- WHAT THIS TASK INVOLVES:
Copy each of the rows below word for word, leaving the pictures out of your answer.

- THE INPUT:
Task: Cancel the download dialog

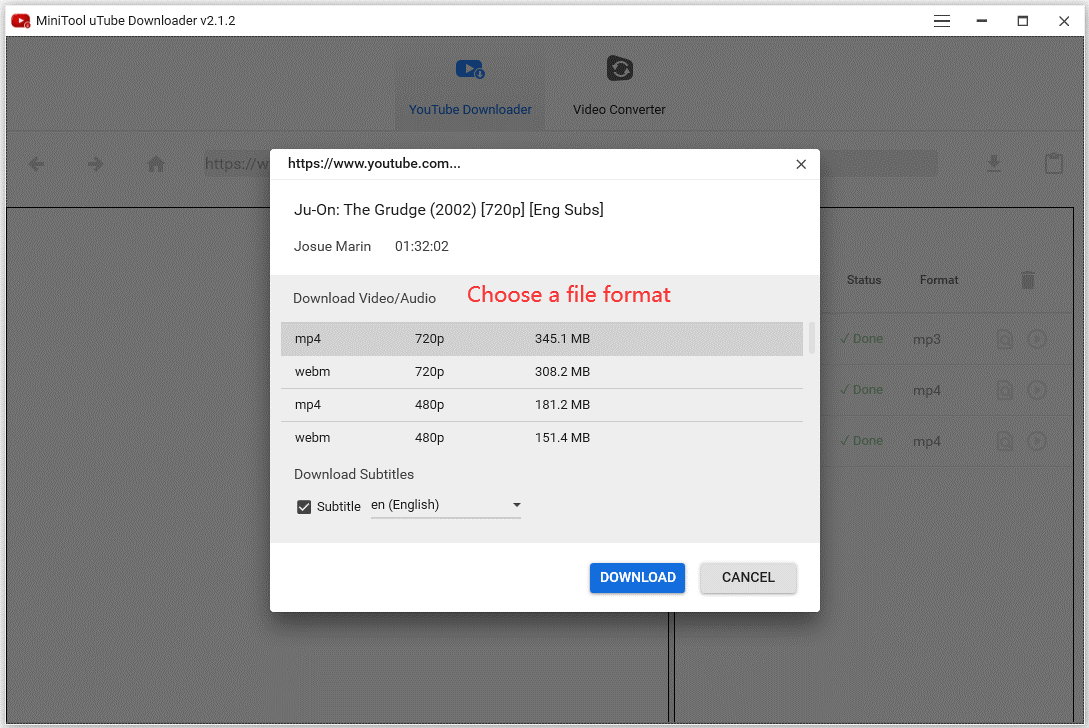Action: (747, 577)
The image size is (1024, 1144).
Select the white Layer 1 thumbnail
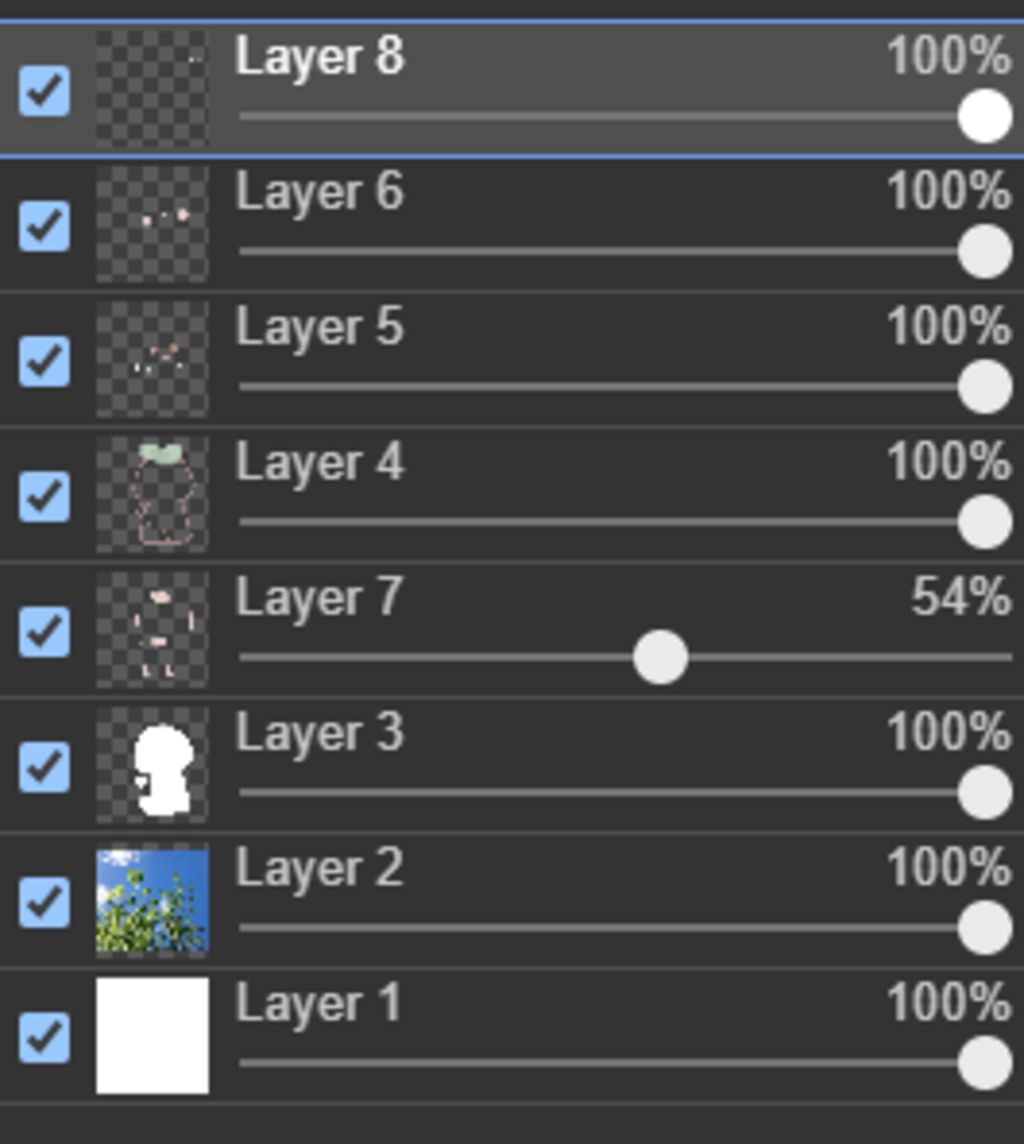pyautogui.click(x=152, y=1036)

- RESULT BELOW:
Task: Cancel the download dialog

Action: (747, 577)
The image size is (1024, 1144).
Select the white Layer 1 thumbnail
pyautogui.click(x=152, y=1036)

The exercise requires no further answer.